İşte Tolgay Arslan’ın açıklamaları:
“Normalde uzun süredir kariyerimde 6 numara oynuyordum. Artık, Borussia Dortmund’daki gençlik dönemimdeki gibi forvete yakın 10 numara gibiyim. Açıkçası bu kadar çok gol atmayı beklemiyordum. Forvet oldum (Gülerek). Avustralya’da tempo olarak daha gel-gitli bir oyun var. Takım ve hoca bana çok güveniyor. Burada da orta sahada oynamak için güçlü olmak gerek. Sadece futbolcular değil, şehirde herkes çok fit. Küçük yaştan insanlar futbol, kriket, ragbi ve yüzme gibi sporlarla ilgileniyorlar. Her yerde sahalar ve her yerde sporcular var.
‘EN AZ 2 SENE DAHA OYNAMAK İSTİYORUM’
Avustralya futbolu diye ragbiye benzeyen bir sporları var. Canlı olarak da izledim. Tartışmasız dünyada en iyi atletleri onlar ve her şeye sahipler. Burada sezon bittikten sonra 6 hafta tatil, sonra 10-12 hafta sezona hazırlık kampı var. Kulüp, Manchester City’nin de içinde olduğu City Group’a ait. En az 2 sene daha futbol oynamak istiyorum. “
Süper Lig’i ve Türk futbolunda yaşananları elbette takip ediyorum. İnşallah Türk futbolundaki bu kaos son bulur. Böyle olunca insanlar bizim ligimiz ciddiye almıyor. Bunlar yaşanmasa Süper Lig, Avrupa’da ilk 10’a rahat girer. Kendi kendimize futbolumuza zarar veriyoruz. Mesela hakem olayları, Türkiye’deki gibi hiçbir ülkede büyütülmüyor. Türkiye’de kaybeden, suçu hakeme atıyor. Yabancı hakem diyorlar. Türkiye’de bir yabancı hakem bu kaldırabilecek mi merak ediyorum!

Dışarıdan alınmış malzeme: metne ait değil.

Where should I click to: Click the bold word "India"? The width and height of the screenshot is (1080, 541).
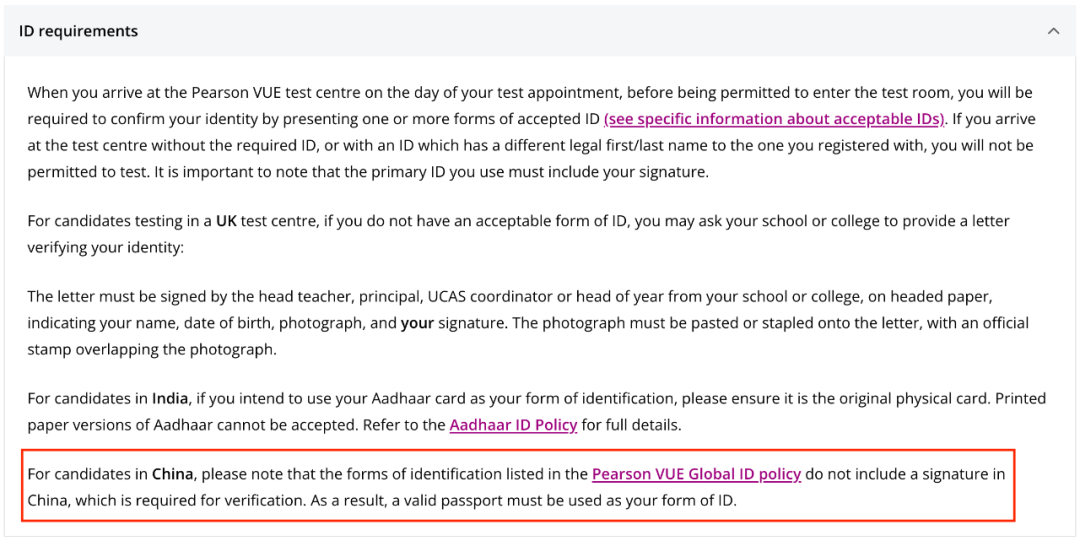pos(170,399)
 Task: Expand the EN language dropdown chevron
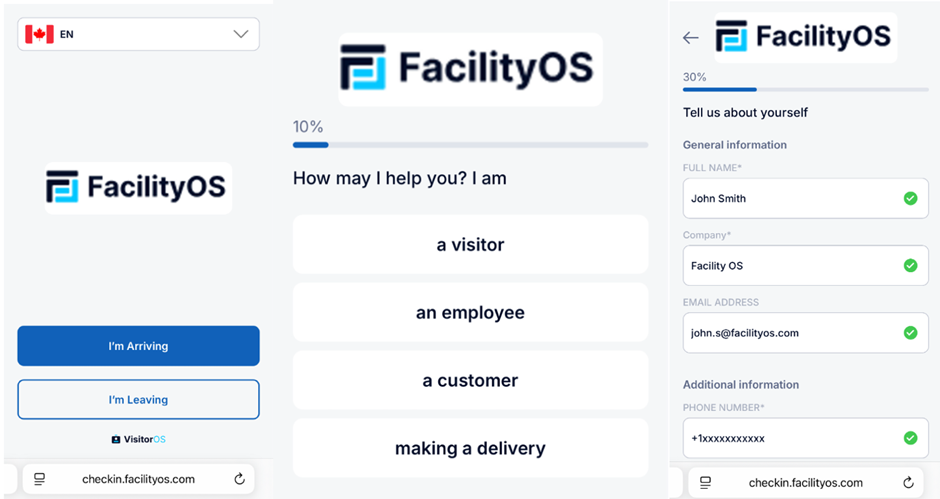[240, 34]
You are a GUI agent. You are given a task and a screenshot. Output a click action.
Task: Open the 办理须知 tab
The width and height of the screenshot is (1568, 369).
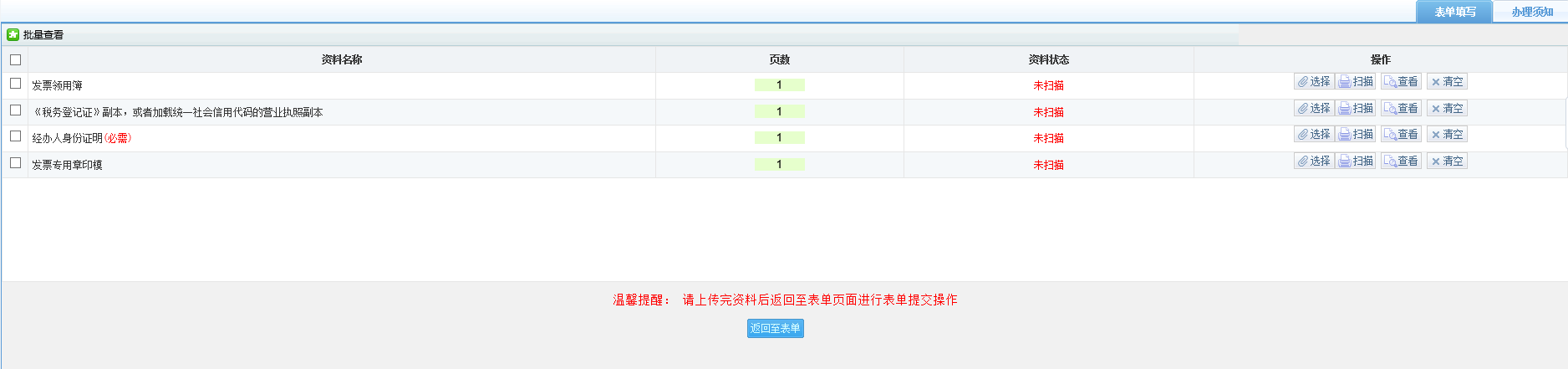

‘ŞAMPİYONU DERBİ BELİRLER’
İç saha maçlarında herkes, taraftarla birlikte hakeme baskı yapıyor. Kendi hakemimizi niye ezdiriyoruz. Yabancı oyuncu, hoca derken olay şimdi de hakemlere geldi. Neden sürekli yabancı ve Türk ayrımı yapıyoruz!” En son ne zaman mesela yabancı hocayla bir takım Süper Lig’de şampiyon oldu. Bu sezon da iki Türk hocadan biri şampiyon olacak. Süper Lig’deki şampiyonluk yarışında Galatasaray, Fenerbahçe’ye göre kadro olarak daha iyi ama her şeyi iki takım arasındaki derbi belirleyecek.
Fenerbahçe şampiyon olamayınca tüm kadroyu değiştiriyor, Galatasaray ise çoğu oyuncusunu tutuyor. Fenerbahçe’de hem gelen hoca hem de onunla beraber 10-15 oyuncu ayrılıyor. İsmail Kartal bence başarılı. Şampiyon olamasa da Fenerbahçe’de kalması lazım. Kulübün artık bu anlamda aynı hataları yapmayacağını düşünüyorum.
ŞENOL GÜNEŞ VE NECİP ÖVGÜSÜ
Örneğin Beşiktaş’tayken Şenol Güneş, oyuncuları iyi anlıyordu. Saha dışında da güven veriyordu, liderdi. Yabancıya 3-4 kat daha fazla para veriyorsun, olmayınca tazminatını verip gönderiyorsun. Yabancı hayranlığı ülkemizde çok fazla. Oynadığım diğer ülkelerde ise durum tam tersi. Maç kaybedince hedef hep Türk oyuncular oluyor. Mesela Beşiktaş kötü olunca, hedef Necip Uysal. Ama Necip, maddi ve manevi anlamda kulüp ne istiyorsa yapıyor, yüreğiyle oynuyor ve yabancıdan 10 kat daha az para alıyor. Aynı anda Türkiye’de yabancı bir futbolcu kötü oynayınca kimse o kadar konuşmuyor; ya parasını alıyor ya da alamazsa FIFA’ya şikayet ediyor.
Hakan Çalhanoğlu, bu sezon olağanüstü oynuyor. Inter’in en önemli oyuncularının başında geliyor. Türkiye’de Hakan’ı eleştirenleri gerçekten anlamıyorum. Türkiye’nin açık ara en iyi oyuncusu ve kaptanı. Onu korumak gerek. Bırakın yabancılar dışarıda onu eleştirsin, siz koruyun. Dünyanın en iyi 5 orta saha oyuncusundan biri olduğunu söylemişti. Kesinlikle katılıyorum. Inter’de 6 numara oynayıp hem gol atıyor hem asist yapıyor.